→ **Work order**
The expected answer is every line of the material that contains the word "Sort".
::::::
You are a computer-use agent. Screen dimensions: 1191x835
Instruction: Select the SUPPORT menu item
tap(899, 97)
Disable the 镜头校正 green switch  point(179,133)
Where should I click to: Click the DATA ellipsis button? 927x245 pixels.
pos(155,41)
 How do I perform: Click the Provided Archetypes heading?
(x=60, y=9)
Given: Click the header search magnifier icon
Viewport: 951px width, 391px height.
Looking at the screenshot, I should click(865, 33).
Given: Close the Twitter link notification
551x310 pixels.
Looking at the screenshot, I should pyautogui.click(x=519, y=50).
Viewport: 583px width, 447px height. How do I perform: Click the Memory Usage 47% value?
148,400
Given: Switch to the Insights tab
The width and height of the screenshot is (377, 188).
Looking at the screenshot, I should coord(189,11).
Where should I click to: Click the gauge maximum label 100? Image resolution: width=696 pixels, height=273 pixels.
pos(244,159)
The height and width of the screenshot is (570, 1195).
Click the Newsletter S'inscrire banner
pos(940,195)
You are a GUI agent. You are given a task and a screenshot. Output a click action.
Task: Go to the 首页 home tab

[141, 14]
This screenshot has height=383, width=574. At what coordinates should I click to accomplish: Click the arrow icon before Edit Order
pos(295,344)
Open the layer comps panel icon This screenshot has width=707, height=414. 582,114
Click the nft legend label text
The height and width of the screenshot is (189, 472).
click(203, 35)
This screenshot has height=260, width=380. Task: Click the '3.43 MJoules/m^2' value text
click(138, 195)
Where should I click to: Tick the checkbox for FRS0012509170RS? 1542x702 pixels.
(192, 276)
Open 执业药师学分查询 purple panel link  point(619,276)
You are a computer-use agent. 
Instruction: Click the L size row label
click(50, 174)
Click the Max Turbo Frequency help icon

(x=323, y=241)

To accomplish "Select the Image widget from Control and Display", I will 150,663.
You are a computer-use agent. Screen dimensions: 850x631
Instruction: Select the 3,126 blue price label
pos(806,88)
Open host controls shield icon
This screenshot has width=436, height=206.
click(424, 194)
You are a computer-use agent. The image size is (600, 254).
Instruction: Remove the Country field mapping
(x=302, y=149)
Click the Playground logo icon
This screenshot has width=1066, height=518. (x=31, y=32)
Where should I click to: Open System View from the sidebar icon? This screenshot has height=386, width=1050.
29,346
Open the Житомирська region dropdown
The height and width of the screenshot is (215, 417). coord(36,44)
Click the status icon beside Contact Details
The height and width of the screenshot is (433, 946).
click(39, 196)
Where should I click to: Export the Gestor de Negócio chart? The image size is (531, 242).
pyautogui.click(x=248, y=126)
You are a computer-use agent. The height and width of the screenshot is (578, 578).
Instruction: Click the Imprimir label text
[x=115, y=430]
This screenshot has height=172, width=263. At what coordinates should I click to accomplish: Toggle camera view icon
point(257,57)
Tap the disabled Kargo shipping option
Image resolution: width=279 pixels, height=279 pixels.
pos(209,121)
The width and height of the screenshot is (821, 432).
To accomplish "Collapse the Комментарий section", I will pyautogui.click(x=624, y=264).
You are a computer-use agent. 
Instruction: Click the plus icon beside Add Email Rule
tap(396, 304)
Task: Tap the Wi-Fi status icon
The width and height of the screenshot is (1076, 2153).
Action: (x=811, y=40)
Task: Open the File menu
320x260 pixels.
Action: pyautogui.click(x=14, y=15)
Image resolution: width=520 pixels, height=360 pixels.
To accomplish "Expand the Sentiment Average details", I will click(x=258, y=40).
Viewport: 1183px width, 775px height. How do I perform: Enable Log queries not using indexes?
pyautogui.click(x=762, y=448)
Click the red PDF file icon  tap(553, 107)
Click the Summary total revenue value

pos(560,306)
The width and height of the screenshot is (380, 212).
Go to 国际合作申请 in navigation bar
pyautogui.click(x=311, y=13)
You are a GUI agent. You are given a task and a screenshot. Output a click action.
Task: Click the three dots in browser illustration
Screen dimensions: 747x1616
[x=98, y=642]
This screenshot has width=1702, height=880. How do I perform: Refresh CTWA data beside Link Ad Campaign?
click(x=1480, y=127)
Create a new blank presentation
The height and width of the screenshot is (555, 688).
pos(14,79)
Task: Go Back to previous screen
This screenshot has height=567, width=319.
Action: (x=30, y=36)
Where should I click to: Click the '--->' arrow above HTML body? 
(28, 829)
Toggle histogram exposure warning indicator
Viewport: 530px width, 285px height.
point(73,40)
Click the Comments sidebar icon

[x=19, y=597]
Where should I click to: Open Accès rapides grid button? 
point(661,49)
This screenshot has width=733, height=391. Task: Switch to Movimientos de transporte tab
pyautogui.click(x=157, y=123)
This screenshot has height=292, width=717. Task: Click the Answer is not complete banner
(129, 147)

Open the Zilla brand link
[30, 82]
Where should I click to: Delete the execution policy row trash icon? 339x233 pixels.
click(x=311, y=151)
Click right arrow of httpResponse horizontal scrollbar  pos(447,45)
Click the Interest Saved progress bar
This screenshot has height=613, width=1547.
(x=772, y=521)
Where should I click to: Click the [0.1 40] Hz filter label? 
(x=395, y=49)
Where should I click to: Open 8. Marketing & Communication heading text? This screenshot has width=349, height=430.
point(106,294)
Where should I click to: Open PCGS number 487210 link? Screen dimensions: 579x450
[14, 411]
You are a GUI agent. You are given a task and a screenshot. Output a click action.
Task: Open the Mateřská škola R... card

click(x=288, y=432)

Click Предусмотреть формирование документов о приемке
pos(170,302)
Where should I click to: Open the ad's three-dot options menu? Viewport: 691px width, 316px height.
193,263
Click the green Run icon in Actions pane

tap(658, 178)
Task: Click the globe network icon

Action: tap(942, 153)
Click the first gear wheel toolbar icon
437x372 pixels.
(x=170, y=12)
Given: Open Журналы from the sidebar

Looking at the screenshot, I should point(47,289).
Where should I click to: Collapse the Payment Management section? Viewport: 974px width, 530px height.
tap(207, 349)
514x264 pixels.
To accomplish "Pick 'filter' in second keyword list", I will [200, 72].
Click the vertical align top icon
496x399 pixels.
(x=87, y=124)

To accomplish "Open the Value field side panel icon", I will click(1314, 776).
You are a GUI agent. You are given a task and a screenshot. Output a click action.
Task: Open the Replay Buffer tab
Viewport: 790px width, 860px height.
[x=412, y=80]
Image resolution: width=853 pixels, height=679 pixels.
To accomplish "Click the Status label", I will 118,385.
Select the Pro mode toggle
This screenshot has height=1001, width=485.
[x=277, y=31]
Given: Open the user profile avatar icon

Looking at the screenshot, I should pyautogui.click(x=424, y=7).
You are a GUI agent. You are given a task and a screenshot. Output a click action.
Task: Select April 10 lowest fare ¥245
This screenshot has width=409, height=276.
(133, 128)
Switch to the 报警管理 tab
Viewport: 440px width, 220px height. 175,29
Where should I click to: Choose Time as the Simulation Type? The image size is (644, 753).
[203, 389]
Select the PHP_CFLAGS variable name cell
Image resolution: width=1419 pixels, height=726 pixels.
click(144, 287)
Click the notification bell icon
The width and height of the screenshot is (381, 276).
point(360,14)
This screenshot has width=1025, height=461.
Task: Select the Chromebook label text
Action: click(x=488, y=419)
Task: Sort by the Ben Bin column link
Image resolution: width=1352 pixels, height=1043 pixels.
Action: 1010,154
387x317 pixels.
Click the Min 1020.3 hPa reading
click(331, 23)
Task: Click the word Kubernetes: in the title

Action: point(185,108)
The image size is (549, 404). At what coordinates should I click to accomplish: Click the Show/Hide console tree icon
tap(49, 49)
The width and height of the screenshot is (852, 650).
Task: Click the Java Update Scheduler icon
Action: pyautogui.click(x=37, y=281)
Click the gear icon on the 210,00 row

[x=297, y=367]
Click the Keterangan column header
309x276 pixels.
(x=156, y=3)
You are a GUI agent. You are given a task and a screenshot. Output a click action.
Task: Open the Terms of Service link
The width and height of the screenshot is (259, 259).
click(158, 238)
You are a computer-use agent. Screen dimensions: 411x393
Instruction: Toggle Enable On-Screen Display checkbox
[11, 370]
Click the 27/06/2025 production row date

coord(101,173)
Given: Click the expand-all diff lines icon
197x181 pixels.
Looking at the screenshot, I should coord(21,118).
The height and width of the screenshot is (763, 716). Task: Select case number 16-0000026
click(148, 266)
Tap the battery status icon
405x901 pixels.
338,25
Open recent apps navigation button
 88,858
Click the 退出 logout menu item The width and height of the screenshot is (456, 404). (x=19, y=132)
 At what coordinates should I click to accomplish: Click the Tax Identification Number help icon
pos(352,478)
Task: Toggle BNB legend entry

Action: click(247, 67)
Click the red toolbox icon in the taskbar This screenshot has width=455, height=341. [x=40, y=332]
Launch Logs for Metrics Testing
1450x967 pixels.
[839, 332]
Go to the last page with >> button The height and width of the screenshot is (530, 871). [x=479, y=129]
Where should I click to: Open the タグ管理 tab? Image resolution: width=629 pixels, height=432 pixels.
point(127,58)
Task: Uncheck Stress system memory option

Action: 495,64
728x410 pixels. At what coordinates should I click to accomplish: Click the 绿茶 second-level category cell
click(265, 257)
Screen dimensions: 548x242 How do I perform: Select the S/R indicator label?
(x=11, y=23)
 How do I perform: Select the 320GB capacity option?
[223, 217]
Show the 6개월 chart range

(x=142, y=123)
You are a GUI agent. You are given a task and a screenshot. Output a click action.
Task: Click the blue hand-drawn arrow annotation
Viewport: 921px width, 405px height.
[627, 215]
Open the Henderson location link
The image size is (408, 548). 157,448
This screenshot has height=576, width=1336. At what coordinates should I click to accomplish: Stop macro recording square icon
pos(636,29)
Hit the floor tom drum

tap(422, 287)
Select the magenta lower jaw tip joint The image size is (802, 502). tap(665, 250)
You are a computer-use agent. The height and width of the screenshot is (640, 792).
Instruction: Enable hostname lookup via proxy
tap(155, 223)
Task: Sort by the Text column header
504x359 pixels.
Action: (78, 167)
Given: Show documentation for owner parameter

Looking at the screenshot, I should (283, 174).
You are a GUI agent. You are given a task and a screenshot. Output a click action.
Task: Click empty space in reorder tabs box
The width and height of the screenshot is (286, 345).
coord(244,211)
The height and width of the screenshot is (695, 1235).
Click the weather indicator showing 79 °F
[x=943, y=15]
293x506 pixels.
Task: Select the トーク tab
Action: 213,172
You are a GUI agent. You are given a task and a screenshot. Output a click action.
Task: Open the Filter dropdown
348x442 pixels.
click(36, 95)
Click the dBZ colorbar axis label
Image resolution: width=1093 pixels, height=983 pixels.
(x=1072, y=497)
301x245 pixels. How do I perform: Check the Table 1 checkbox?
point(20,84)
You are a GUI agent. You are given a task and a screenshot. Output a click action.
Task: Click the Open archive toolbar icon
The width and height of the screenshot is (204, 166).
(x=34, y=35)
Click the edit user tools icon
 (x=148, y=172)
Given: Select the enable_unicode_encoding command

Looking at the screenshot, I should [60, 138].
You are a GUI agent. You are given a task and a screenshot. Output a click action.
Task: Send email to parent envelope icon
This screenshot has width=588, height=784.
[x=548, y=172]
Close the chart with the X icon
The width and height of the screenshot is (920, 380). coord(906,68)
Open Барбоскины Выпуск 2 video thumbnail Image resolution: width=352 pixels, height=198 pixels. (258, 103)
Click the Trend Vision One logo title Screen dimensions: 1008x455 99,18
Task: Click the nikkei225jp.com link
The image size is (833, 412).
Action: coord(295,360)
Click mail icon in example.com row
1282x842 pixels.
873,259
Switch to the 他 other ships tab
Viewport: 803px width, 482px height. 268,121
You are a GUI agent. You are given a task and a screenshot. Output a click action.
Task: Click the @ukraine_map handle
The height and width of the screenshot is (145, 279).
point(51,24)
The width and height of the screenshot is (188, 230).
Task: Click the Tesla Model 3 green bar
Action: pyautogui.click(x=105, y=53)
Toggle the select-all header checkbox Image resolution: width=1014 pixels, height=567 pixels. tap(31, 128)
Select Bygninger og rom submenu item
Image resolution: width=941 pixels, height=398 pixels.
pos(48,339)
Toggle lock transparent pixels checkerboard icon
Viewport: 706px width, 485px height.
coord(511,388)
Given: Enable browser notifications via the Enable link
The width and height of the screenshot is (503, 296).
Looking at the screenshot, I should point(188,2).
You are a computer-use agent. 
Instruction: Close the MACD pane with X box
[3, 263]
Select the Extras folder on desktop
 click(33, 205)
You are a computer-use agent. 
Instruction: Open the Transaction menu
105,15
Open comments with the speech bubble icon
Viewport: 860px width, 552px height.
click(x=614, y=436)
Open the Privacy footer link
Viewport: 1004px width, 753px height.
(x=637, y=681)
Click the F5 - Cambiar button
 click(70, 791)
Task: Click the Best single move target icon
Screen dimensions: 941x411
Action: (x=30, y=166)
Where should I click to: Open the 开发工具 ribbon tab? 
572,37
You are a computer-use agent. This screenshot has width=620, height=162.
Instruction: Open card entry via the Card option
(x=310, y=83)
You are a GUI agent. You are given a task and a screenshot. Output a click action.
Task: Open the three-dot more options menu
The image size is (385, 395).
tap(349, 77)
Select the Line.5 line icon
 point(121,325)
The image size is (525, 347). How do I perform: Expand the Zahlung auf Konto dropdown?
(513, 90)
::::::
→ **Answer section**
Task: Sort by the Ben Bin column link
Task: Sort by the Text column header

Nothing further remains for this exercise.